_GOAL A_. In the records, repeat the part that opens with the line containing "Given: Click the empty left tree panel" and closes with the line containing "coord(450,369)", word for word.

_DOCUMENT_.
/---

The pH scale specifically goes from a value of 0 up to a value of 14, and depending on where the pH falls on the pH scale, this will determine if the solution is acidic or basic. Acidic solutions are going to be solutions that have a pH that is less than 7. If the pH is less than 7, then we have ourselves an acidic solution. On the other hand, a basic solution is actually a solution whose pH is greater than 7. And of course, if the pH is exactly equal to 7, then we have ourselves a neutral solution. Neutral solutions have a pH that is exactly equal to 7.

When it comes to the hydrogen ion concentration and the hydroxide ion concentration, the pH values are actually inversely related to the concentration of hydrogen ion. This means the lower the pH is, the greater the hydrogen ion concentration. Acidic solutions actually have really high hydrogen ion concentrations that are greater than the hydroxide ion concentration. In basic solutions, on the other hand, the higher the pH is, the lower the concentration of hydrogen ion. This means that in basic solutions, we can say that the hydrogen ion concentration will be smaller than the hydroxide ion concentration. In the middle, if we have a neutral solution whose pH is exactly equal to 7, the hydrogen ion concentration is going to be exactly equal to the hydroxide ion concentration.

\---

_GOAL B_. In the pH text, rewrite the paragraph beginning "When it comes to the hydrogen ion concentration" as a shorter version that keeps its main facts.

_GIVEN ENTRIES_.
/---

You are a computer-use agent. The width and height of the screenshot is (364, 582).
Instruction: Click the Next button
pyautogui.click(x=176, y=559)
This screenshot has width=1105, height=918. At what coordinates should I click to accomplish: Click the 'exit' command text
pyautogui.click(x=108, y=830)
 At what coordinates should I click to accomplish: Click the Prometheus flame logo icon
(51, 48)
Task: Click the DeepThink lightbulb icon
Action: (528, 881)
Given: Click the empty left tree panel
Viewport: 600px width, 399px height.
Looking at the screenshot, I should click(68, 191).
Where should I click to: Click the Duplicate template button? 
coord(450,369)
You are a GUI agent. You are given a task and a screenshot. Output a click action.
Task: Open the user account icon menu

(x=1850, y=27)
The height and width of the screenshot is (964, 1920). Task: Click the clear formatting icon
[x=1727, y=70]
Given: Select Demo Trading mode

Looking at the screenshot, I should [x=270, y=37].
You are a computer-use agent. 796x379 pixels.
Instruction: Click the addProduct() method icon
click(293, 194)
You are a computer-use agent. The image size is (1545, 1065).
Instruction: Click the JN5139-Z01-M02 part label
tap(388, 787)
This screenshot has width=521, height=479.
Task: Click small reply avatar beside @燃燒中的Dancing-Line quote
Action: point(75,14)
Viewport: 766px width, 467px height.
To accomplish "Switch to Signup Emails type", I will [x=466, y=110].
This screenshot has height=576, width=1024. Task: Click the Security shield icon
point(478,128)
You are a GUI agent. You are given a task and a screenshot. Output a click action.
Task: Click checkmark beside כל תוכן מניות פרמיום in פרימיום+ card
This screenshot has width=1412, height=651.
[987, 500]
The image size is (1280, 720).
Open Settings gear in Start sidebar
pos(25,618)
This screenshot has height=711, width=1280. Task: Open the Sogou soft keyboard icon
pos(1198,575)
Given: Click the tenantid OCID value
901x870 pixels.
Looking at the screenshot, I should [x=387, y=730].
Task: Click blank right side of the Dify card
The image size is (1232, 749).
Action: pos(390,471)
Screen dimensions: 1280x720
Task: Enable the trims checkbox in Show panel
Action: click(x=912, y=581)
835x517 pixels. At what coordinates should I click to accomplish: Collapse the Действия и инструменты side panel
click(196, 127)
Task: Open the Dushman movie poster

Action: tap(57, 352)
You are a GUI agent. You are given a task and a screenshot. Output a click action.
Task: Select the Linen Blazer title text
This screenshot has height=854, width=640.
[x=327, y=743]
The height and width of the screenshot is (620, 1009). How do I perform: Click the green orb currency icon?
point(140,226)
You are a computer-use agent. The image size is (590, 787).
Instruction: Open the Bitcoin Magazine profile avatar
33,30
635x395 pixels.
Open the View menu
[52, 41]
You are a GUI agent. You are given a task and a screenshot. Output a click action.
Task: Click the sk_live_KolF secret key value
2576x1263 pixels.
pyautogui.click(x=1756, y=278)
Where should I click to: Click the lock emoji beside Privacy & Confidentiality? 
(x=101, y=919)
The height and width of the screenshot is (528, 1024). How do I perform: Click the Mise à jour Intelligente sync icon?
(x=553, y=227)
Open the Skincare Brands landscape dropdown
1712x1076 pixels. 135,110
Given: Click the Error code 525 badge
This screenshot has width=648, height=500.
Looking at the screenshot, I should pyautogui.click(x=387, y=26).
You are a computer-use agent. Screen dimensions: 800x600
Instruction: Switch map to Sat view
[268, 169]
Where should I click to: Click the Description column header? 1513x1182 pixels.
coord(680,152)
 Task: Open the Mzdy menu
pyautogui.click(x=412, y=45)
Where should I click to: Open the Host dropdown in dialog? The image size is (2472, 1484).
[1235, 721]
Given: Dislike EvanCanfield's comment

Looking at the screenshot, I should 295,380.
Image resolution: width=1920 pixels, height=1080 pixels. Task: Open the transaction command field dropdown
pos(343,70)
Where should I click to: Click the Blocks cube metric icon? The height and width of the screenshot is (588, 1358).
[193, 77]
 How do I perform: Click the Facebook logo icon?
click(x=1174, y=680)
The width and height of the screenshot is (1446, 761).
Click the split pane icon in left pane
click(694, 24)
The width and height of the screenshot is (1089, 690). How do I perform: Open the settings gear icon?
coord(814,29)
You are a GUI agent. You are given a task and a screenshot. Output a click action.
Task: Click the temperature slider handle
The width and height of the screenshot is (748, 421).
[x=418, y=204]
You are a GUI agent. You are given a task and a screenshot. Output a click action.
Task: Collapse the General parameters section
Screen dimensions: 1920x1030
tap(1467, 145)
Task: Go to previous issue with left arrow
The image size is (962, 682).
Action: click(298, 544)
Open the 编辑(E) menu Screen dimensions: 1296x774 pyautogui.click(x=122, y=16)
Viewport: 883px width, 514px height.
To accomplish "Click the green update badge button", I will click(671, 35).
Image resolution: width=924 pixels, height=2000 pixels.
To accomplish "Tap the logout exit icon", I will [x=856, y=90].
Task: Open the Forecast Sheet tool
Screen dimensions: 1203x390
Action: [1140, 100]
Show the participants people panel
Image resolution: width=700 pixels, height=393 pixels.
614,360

\---

_TASK OUTPUT A_.
Given: Click the empty left tree panel
Viewport: 600px width, 399px height.
Looking at the screenshot, I should click(68, 191).
Where should I click to: Click the Duplicate template button? 
coord(450,369)

_TASK OUTPUT B_. pH is inversely related to hydrogen ion concentration: the lower the pH, the higher the hydrogen ion concentration. Acidic solutions have more hydrogen ions than hydroxide ions. Basic solutions have a higher pH and fewer hydrogen ions than hydroxide ions. Neutral solutions have a pH of exactly 7, with equal hydrogen and hydroxide ion concentrations.